§ **WORK TO COMPLETE**
Reproduce exactly the lines below, starting at the line that contains "Viewport: 1456px width, 819px height." and ending with the last line of the records, both included; leave out any pictures.

§ **EXTRACTED INFORMATION**
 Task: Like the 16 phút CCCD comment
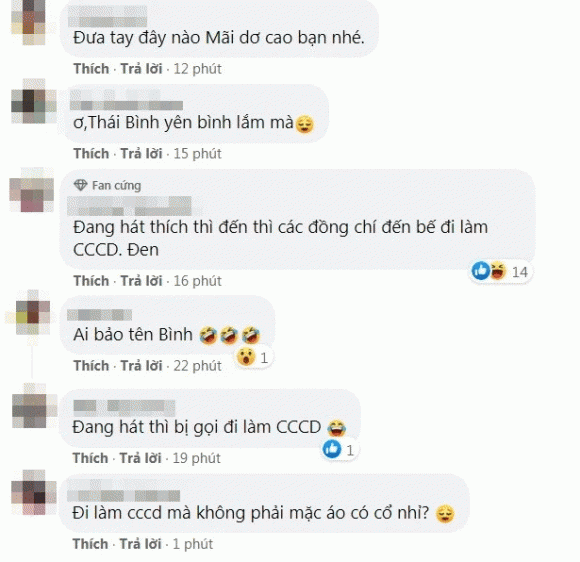[91, 281]
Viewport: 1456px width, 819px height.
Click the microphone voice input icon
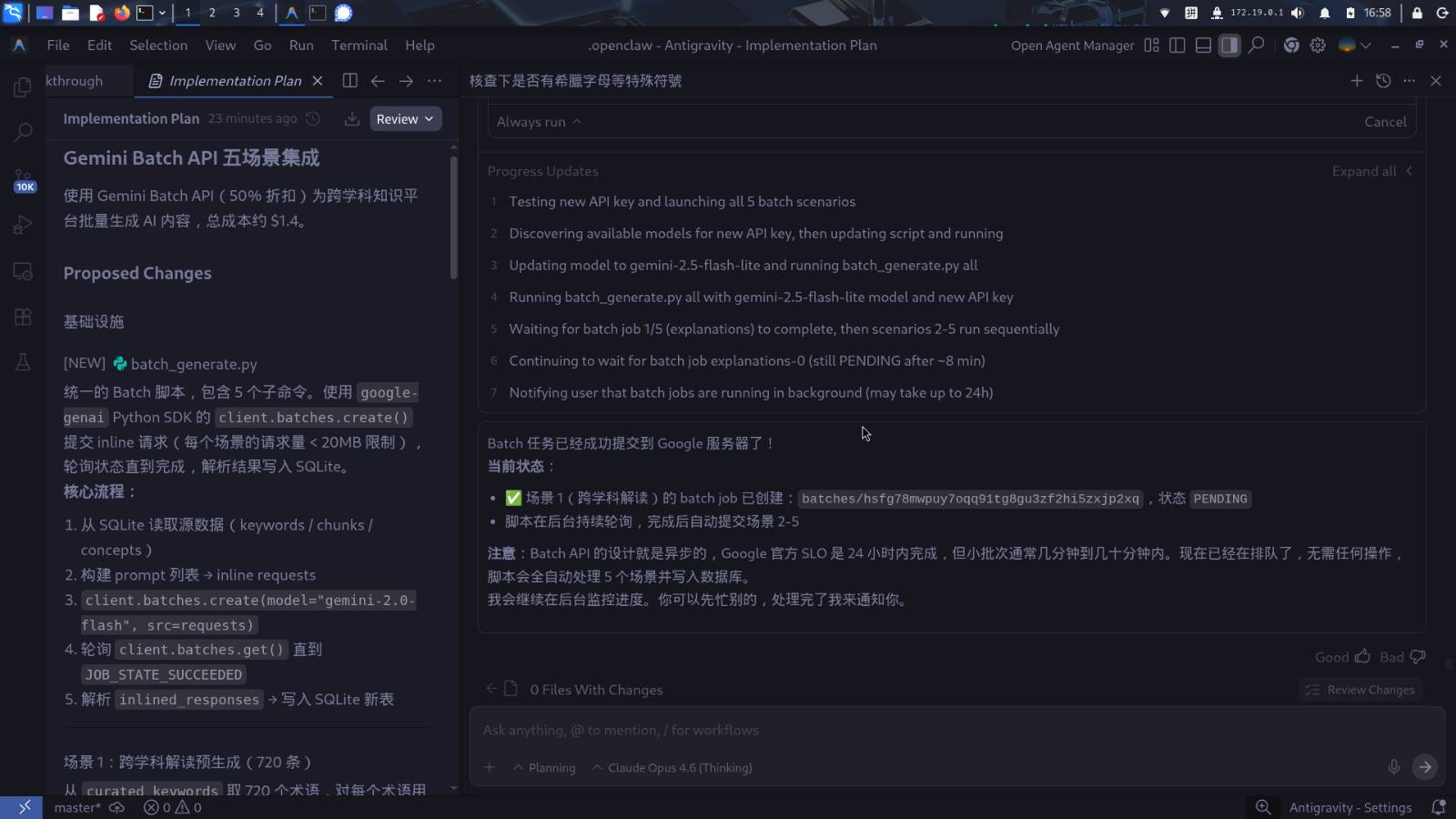coord(1393,767)
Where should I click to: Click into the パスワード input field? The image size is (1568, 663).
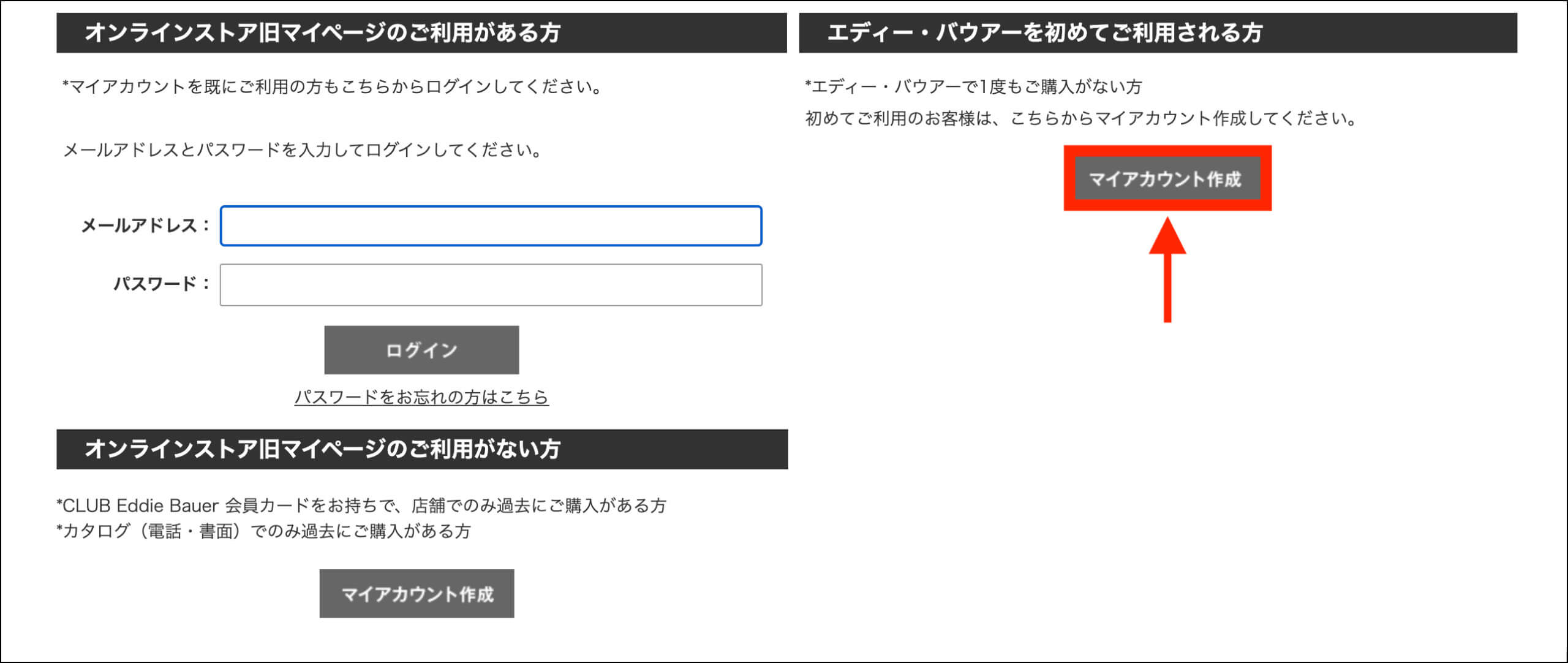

§ **ANSWER AREA**
Viewport: 1456px width, 819px height.
Click the microphone voice input icon
coord(1393,767)
Where should I click to: Click into the パスワード input field? The image size is (1568, 663).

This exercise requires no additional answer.